Extrait du document =>
════════

C'est vrai, d'autant plus que tu es une artiste connue.
Ça entre nécessairement en ligne de compte, et pas seulement pour ma petite personne. Quand je me suis rendu compte que ça n'allait plus entre Sylvain et moi, j'ai passé six mois à me remettre en question. Je me disais: «Qu'est-ce que les gens vont penser? Ça va être l'enfer! Partout où je vais aller, on ne va me parler que de ça!» J'ai pensé à l'impact que ç'aurait autour de moi. Je me suis beaucoup souciée des répercussions que cette décision aurait sur Sylvain, nos familles, bref, tous les gens concernes par le geste que je voulais poser.

LE DROIT À L'ERREUR

Aujourd'hui, comment te sens-tu face à ta décision?
Je suis très heureuse. Je me sens très bien, sauf que ça prend la volonté de le faire. Maintenant, je suis en paix avec ma décision. Avouer qu'on s'est trompé, ce n'est pas facile. Dans mon cas, ce n'est pas seulement vis-à-vis de Sylvain ou de nos familles, c'est vis-à-vis du Québec tout entier.

Cette expérience t'a-t-elle appris à te donner droit à l'erreur?
Oui. Quand on évolue dans le milieu artistique, on souhaite que tout soit parfait. On veut donner le meilleur exemple, faire le meilleur show ou le meilleur album. Mais à un moment donné, il faut être capable de dire qu'on n'est pas parfait. En spectacle, je sais que j'ai des lacunes. Je n'ai pas l'aisance d'un Jim Corcoran. J'aimerais faire un spectacle comme lui, sauf que je n'ai pas encore sa facilité. Pour moi, avouer, puis accepter, ce n'est pas évident, parce que j'aimerais donner le spectacle que tout le monde espère.

Est-ce que les critiques de tes spectacles t'ont fait mal?
Oui, dans une certaine mesure, puisqu'on s'entoure des meilleures personnes et on donne le meilleur de soi-même. Le lendemain, dans le journal, on se rend compte que le spectacle n'a pas été perçu tel qu'on espérait. C'est décevant! Pourtant, dans le fond, on sait qu'ils ont raison. Il faut accepter de ne pas être toujours capable de livrer ce qu'on voudrait donner. Ça m'a pris une bonne dose d'humilité pour accepter que tout ne pouvait être parfait.

Lorsque tu t'en es rendu compte, as-tu eu tendance à te replier sur toi-même et à ne plus vouloir rien faire?
De deux choses l'une: soit on perd confiance, soit on se donne un coup de pied en se disant que, finalement, ça vient avec l'expérience. À ma première tournée, les critiques étaient plutôt froides. À la deuxième, c'était nettement mieux. À la troisième, je suis sûre que ce sera encore meilleur. C'est une arme à deux tranchants: on s'assoit ou on combat.

As-tu hâte de chanter devant le public?

════════

Matériel d'exercice =>
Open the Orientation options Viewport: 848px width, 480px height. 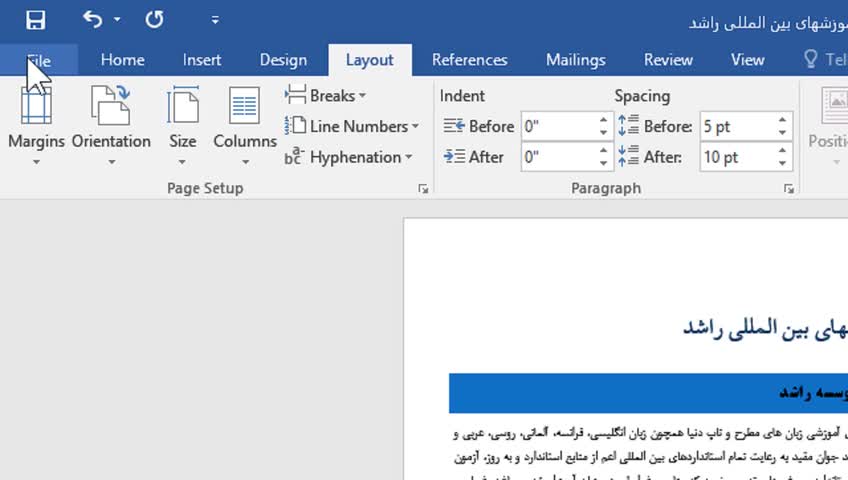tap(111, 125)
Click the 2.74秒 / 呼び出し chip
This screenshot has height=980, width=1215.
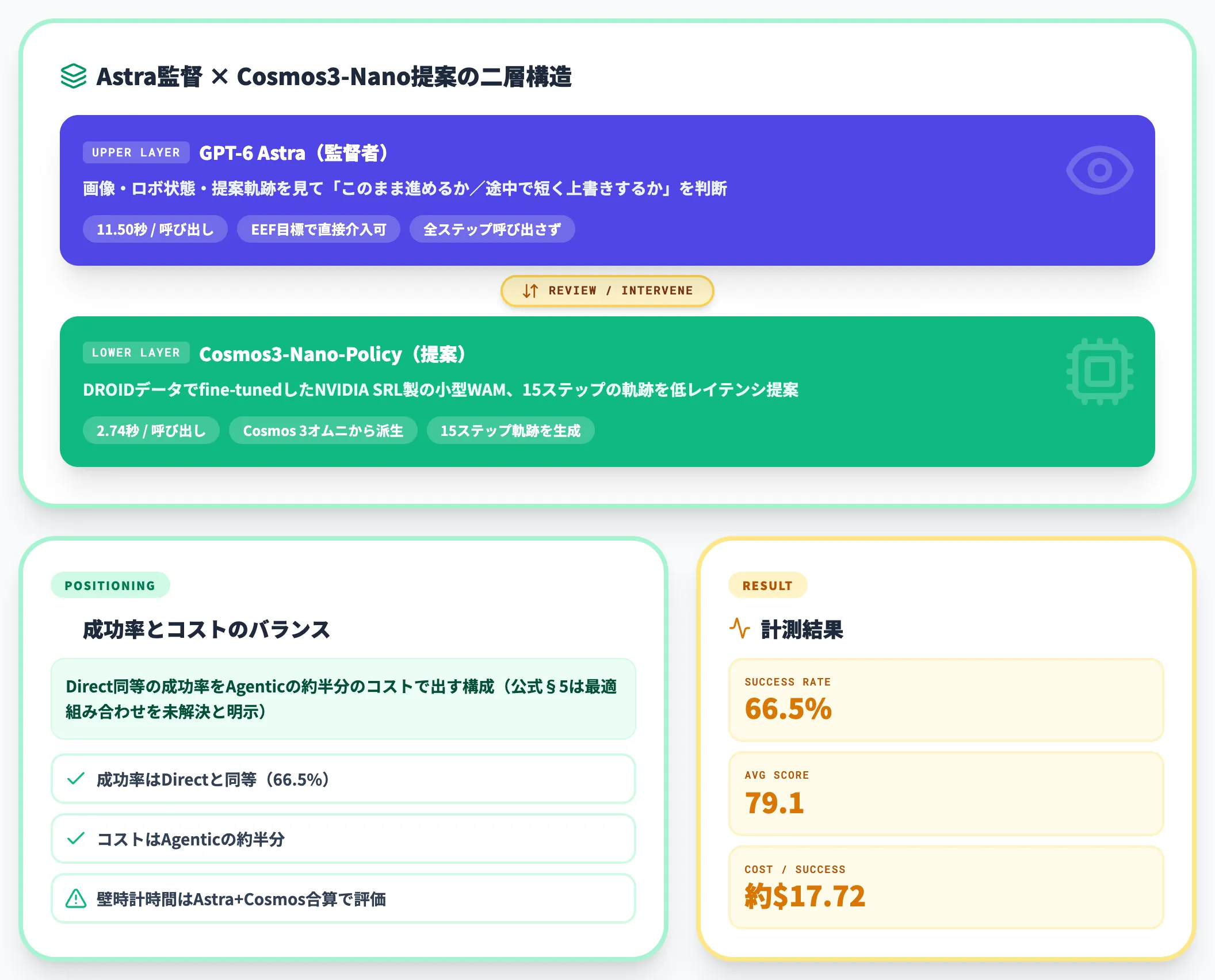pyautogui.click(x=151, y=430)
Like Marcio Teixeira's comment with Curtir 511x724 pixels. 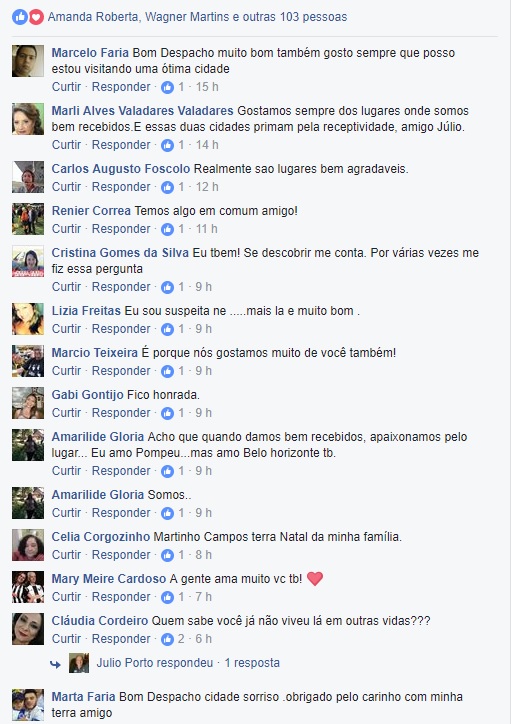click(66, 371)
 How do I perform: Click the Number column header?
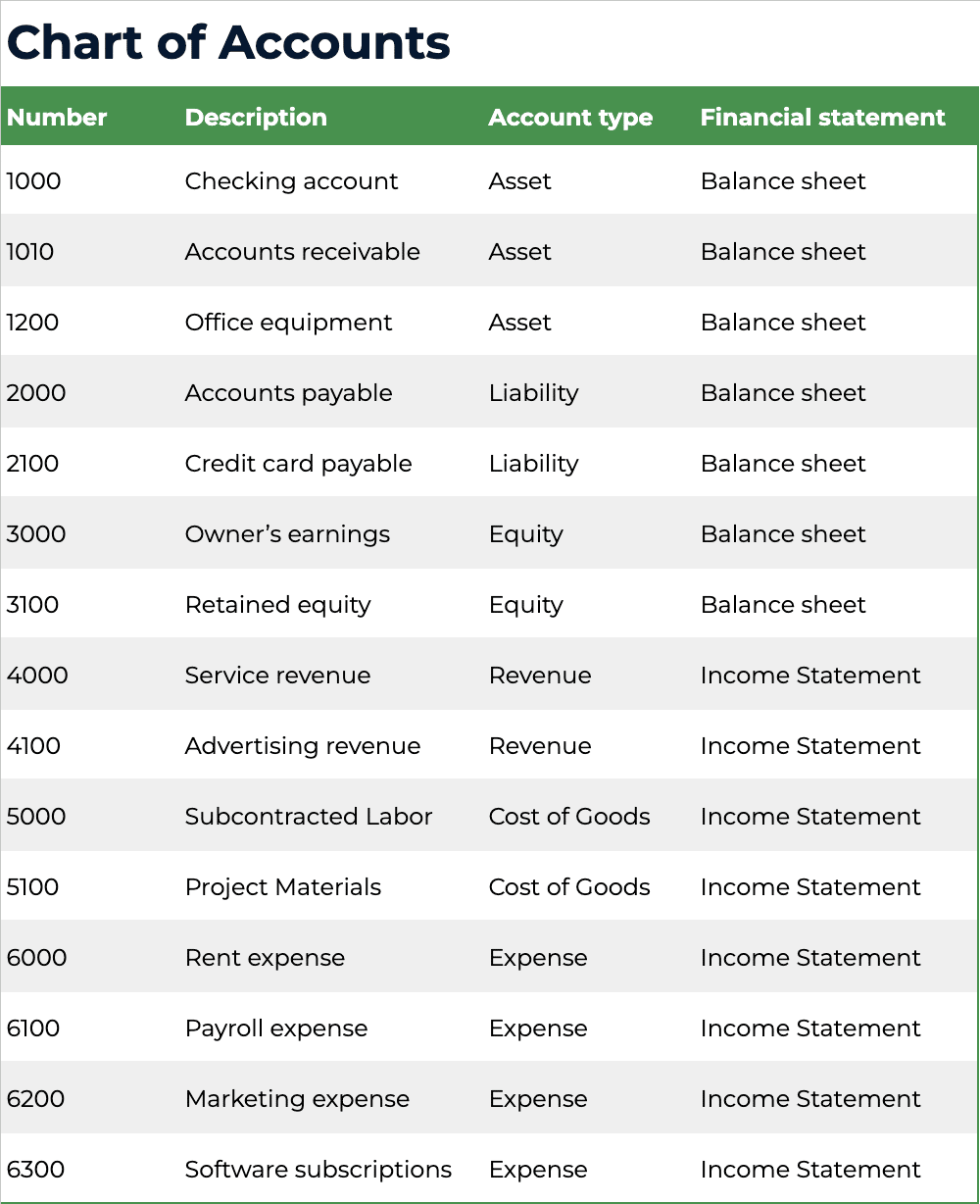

════════

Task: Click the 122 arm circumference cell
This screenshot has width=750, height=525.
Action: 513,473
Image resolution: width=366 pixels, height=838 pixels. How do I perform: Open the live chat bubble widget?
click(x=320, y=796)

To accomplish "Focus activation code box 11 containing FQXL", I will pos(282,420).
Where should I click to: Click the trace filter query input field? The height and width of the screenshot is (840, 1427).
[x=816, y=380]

════════

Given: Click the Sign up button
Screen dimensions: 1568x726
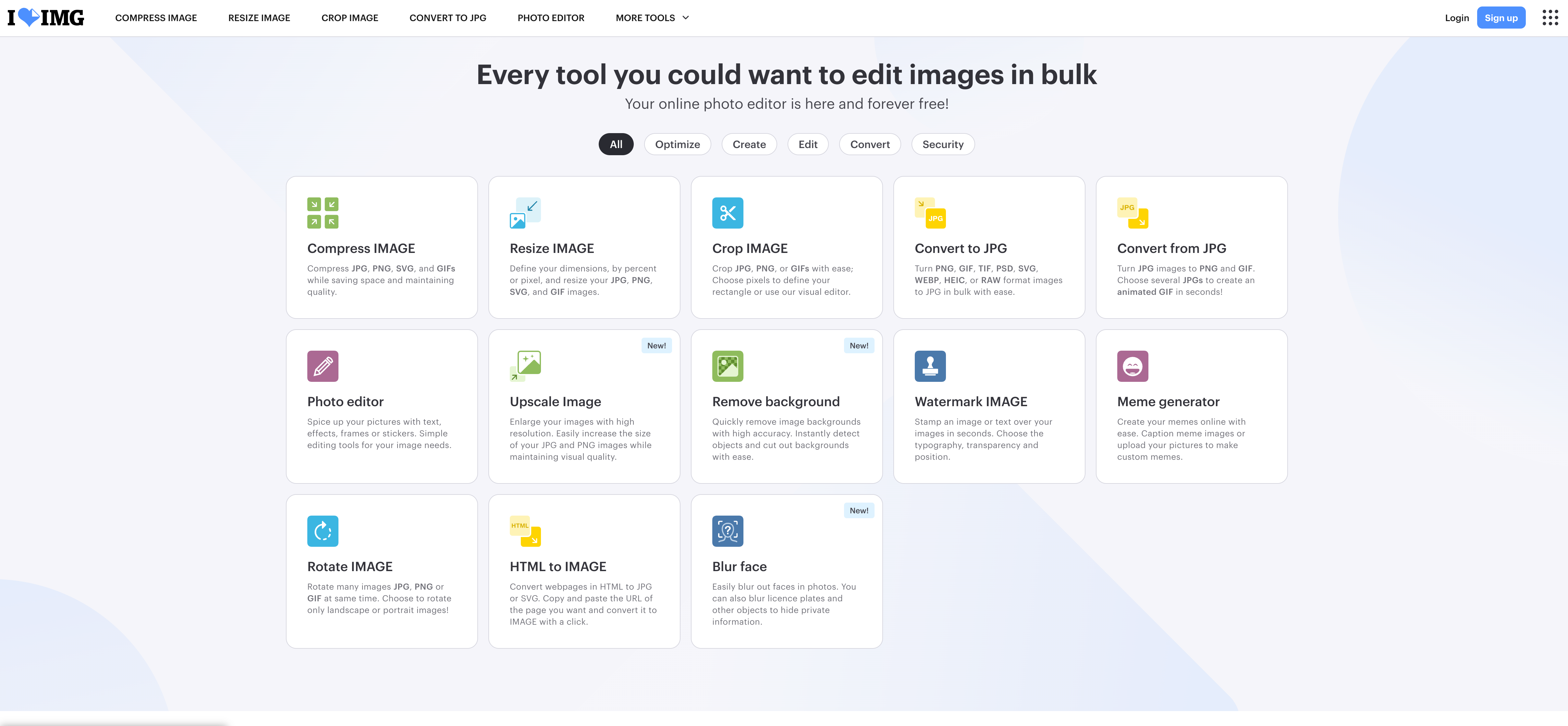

════════

Consignes =>
A - Recopiez les entrées en commençant à la ligne qui contient "Image resolution: width=366" et en vous arrêtant après celle qui contient "[x=816, y=380]", demandes comprises. Augmentez de 138 chaque coordonnée figurant dans les réponses.
B - Poursuivez l'entretien avec la chanteuse sur sa séparation et ses spectacles à partir de sa dernière ligne.

Corrigé =>
A -
Image resolution: width=366 pixels, height=838 pixels. How do I perform: Open the live chat bubble widget?
click(x=458, y=934)

To accomplish "Focus activation code box 11 containing FQXL", I will pos(420,558).
Where should I click to: Click the trace filter query input field? The height and width of the screenshot is (840, 1427).
[x=954, y=518]

B -
Oui, mais chanter devant un public représente un gros défi, parce que je suis consciente que c'est peut-être ma plus grosse lacune; c'est ce qui me fait le plus peur. J'adore chanter, ce n'est pas le problème. C'est entre les chansons que je suis moins à l'aise. (Rires) J'aimerais amener sur scène l'aisance que j'ai lorsque je converse avec quelqu'un. Je faisais allusion à Corcoran tout à l'heure: il raconte des choses toutes simples mais tellement drôles. Il est naturel et j'aimerais que ça soit aussi facile dans mon cas.

Selon toi, à quoi cet embarras est-il attribuable?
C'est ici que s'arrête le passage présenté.